J’apprécie le terme « fermier » : un nom sympathique, familial, sans prétention, à taille humaine. Un fermier exploite une « ferme », lequel terme désignait à l’origine un domaine agricole donné en location selon un contrat « ferme », solide, bien établi. En wallon de chez nous, le locataire d’une ferme est un « cînsî » ; il habite une « cînse », terme qui dérive de « cens » (redevance payée au seigneur féodal). Or donc, un fermier serait un agriculteur qui loue ses terres à un propriétaire. Le plus souvent, les agriculteurs d’aujourd’hui possèdent environ la moitié de leur surface exploitée. Ils louent le reste à un ou plusieurs propriétaires par le célèbre et trop solide « bail à ferme », ou à des sociétés de gestion agricole selon des contrats rapaces et précaires. Ils ne sont donc point d’authentiques fermiers, des « cînsis » comme on dit chez nous, appellation péjorative qui déplaît aux gens de la terre. « Cînsî sîn sous », dit-on en se moquant : fermier sans argent, qui ne possède pas de terrains.

Les agriculteurs de 2025 préfèrent être considérés comme des « exploitants agricoles » : ça fait davantage sérieux ; ça vous pose un homme, ou une femme ! Ça vous ouvre un champ d’activités bien plus large qu’un fermier enfermé dans sa ferme ! Ces exploitants, souvent exploités, parfois exploiteurs, réalisent des exploits en productivité. Les jeunes d’aujourd’hui en ont fini, affirment-ils, avec le caractère renfermé des fermiers d’hier. La preuve ? Ils ouvrent par exemple leurs fermes le temps d’un week-end, du moins certains d’entre eux : les plus sociables, ceux qui ont le temps, qui désirent apporter une certaine visibilité à leur « exploitation », diversifiée dans la vente à la ferme ou l’accueil pédagogique.

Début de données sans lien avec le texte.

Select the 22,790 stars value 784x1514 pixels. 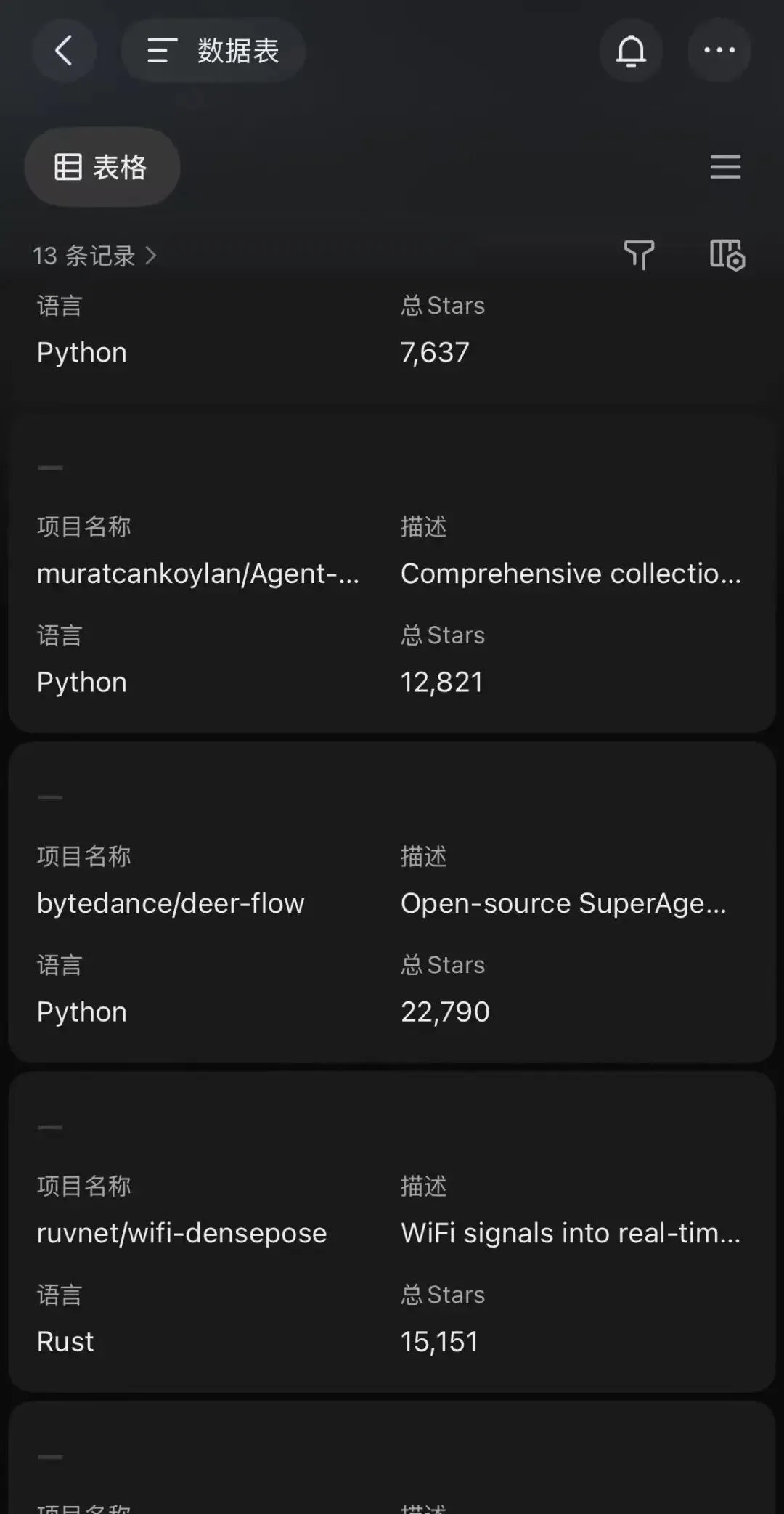445,1012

Être visibles n’intéresse pas du tout la plupart des fermiers. Leur ferme se ferme volontiers à tout ce qui se passe à l’extérieur. Ils se referment sur eux-mêmes, s’enferment fermement dans leur univers fermier fermé. Une méfiance atavique caractérise ceux qu’on appelait autrefois « paysans ». Les fermiers sont « cachés » par nature (dissimulateurs, discrets, modestes) ; leur pudeur confine à l’effacement, à l’autodénigrement. Ils préfèrent se plaindre même si tout va bien, faire profil bas, ne pas montrer ce qu’ils possèdent, car « tout ce qui brille n’est pas or », et « un petit chez soi vaut mieux qu’un grand chez les autres  », dit-on dans les traditionnelles familles paysannes.

Les jeunes agricultrices-agriculteurs se gaussent de ces propos qu’ils jugent dépassés, de cette détestable à leurs yeux fausse modestie paysanne, véritable marque de fabrique du monde fermier. Les nouveaux fermiers affichent sans complexe leurs ambitions, se séparent du vieux syndicat agricole des aînés, dépoussièrent les vieilles certitudes, oxygènent l’atmosphère renfermée de la vieille agriculture. Oups ! Ça déménage ! Le concept « opération fermes ouvertes » va dans ce sens…

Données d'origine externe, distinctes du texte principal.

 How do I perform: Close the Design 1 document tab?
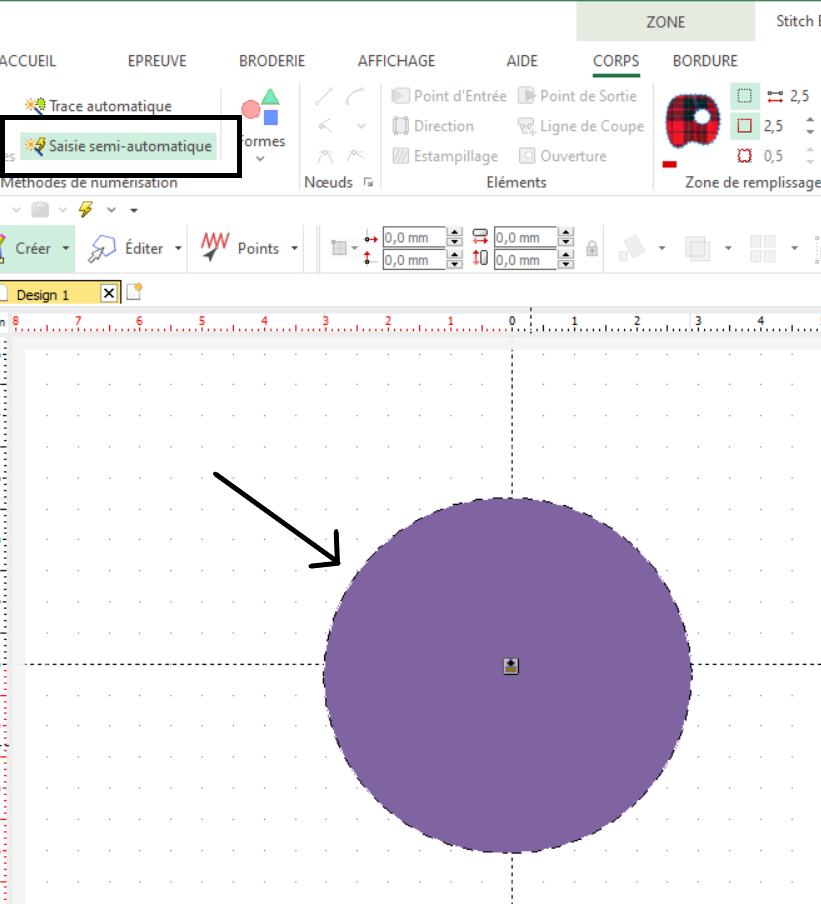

Mais cette opération ne montre hélas qu’une petite portion de la partie émergée de l’iceberg agricole ; on n’y visite qu’un certain type de ferme. Les grosses exploitations n’ouvrent pas souvent leurs portes, pas plus que les sites sensibles où sont élevés des petits animaux, des volailles et des porcs. La plupart des éleveurs n’apprécient guère d’être envahis, le temps d’un week-end, car les animaux sont de nature « xénophobe » : les étrangers les effrayent. Voir des gens débouler aux abords de leurs enclos, de leurs pâtures, de leurs stabulations, peut créer des réactions de panique.

Les « autres » sont à leurs yeux des prédateurs potentiels. Lorsqu’ils se sentent observés, les moutons se rassemblent en un groupe compact et tournent en rond à toute vitesse, ou se précipitent dans leur bergerie ; les veaux allaitants se collent contre leurs mères, et celles-ci font face en rang serré, cornes pointées en avant comme les sarisses des phalanges macédoniennes ; les vaches laitières et les chèvres retiennent leur lait, quand une joyeuse troupe colorée, et parfumée, les observe et multiplie les commentaires bruyants.

Les visiteurs ne comprennent pas. Ils sont là pour se distraire, s’instruire un peu et s’amuser beaucoup ; ils consomment du loisir et se comportent trop souvent en terrain conquis, m’a confié l’an dernier un couple de fermiers qui n’ouvrira plus. Ces visiteurs d’un après-midi ou d’une matinée viennent faire guili-guili aux petits animaux, ingurgiter vite fait du terroir, s’expédier au fond du gosier des boissons euphorisantes fermentées, dans ces fermes hantées par l’envie de bien faire et s’ouvrir au monde. Aussi faut-il leur rappeler qu’une exploitation agricole est avant tout un lieu de travail, où vivent des gens en bonne intelligence avec leurs animaux, et que ceux-ci demandent autant de respect que leurs éleveurs.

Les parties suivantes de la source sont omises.